Mistral Small 4
VerifiedOpen-weight multimodal model for long-context text and image tasks.
About Mistral Small 4
Mistral Small 4 uses a multimodal architecture that integrates text and vision capabilities. Its 262144-token context window enables processing of lengthy documents paired with images. The model is released as open weights, allowing broad access and customization.
Its primary strengths lie in handling extended multimodal sequences without truncation. This design supports coherent reasoning across large amounts of combined textual and visual data. Users benefit from its open-weight availability for local deployment and fine-tuning.

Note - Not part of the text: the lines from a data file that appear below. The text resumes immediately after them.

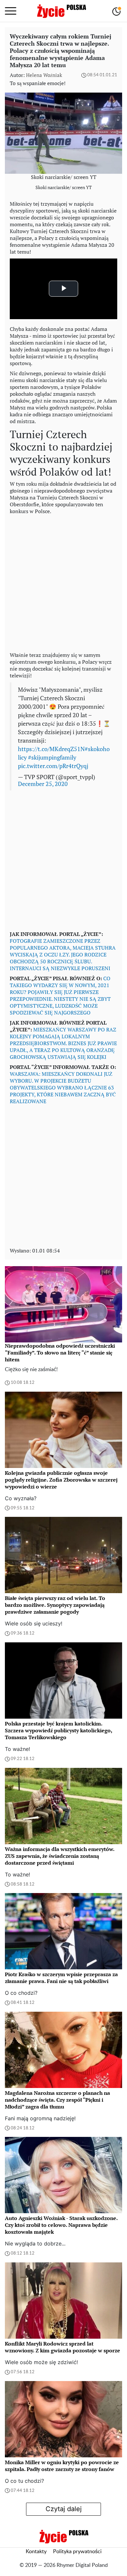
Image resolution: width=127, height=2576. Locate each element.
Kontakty (36, 2551)
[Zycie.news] (61, 11)
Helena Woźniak (44, 75)
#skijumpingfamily (52, 757)
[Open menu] (10, 11)
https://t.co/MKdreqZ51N (51, 749)
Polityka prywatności (77, 2551)
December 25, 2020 (43, 784)
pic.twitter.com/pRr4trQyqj (53, 766)
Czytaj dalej (64, 2509)
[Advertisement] (63, 581)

Typical usage includes analyzing long reports with embedded visuals, processing image-rich conversations, and building applications that require sustained context across modalities. Developers often integrate it into systems needing both vision and language understanding over extended inputs.
Capabilities
How Mistral Small 4 compares
Mistral Small 4 (striped bar) vs other multimodal on intelligence, speed and price.
Price
USD per 1M output tokens · Lower is better · Mistral Small 4 ranks #10 of 63
Sources: Artificial Analysis (intelligence, speed) · OpenRouter (price).
Best for
Long-document image analysis
The model processes images embedded within extremely long texts, delivering detailed descriptions and insights while maintaining coherence across 262144 tokens.
Extended multimodal reasoning
It handles complex cross-modal instructions that combine vision and language inputs over large contexts, supporting tasks like summarizing illustrated reports or technical manuals.
Vision-language content generation
Users can provide images and lengthy textual prompts to generate extended, contextually accurate responses that integrate visual understanding with detailed text output.
Strengths & limitations
Strengths
- +Very large 256k token context window
- +Native text and image support
- +Efficient multimodal architecture
Limitations
- –Small model size may limit depth on complex tasks
- –Supports only text and image modalities
- –No audio or video capabilities
Pricing by provider
Live per-provider pricing & uptime, routed via OpenRouter. Prices are USD per 1M tokens.
| Provider | Input /1M | Output /1M | Context | Uptime |
|---|---|---|---|---|
| Mistral | $0.15 | $0.60 | 262K | 100.0% |
| Venice(fp8) | $0.19 | $0.75 | 256K | 100.0% |
Cost calculator
Estimate what Mistral Small 4 would cost for your usage.
Based on Mistral Small 4's $0.15/1M input · $0.60/1M output. Estimate only — actual cost varies by provider and caching.
Quick start
OpenRouter's API is OpenAI-compatible — most SDKs work by just swapping the base URL. Only the model slug changes between models.
import OpenAI from "openai";
const client = new OpenAI({
baseURL: "https://openrouter.ai/api/v1",
apiKey: process.env.OPENROUTER_API_KEY,
});
const completion = await client.chat.completions.create({
model: "mistralai/mistral-small-2603",
messages: [{ role: "user", content: "Hello!" }],
});
console.log(completion.choices[0].message.content);Model slug: mistralai/mistral-small-2603
Editor's verdict
Mistral Small 4 is Mistral's open-weight multimodal with a 262K-token context window.
At $0.60 per 1M output tokens, it is very cost-efficient for its class, served by 2 providers.
As an open-weight model you can self-host it or call it through a hosted API.
Best suited to very large 256k token context window and native text and image support.
Frequently asked questions
The model supports a context window of 262144 tokens for handling extended inputs and outputs.
User reviews
Real, verified reviews from the community shape this model's rating.
Loading reviews…
Other Mistral models
Sibling versions in the Mistral family from Mistral.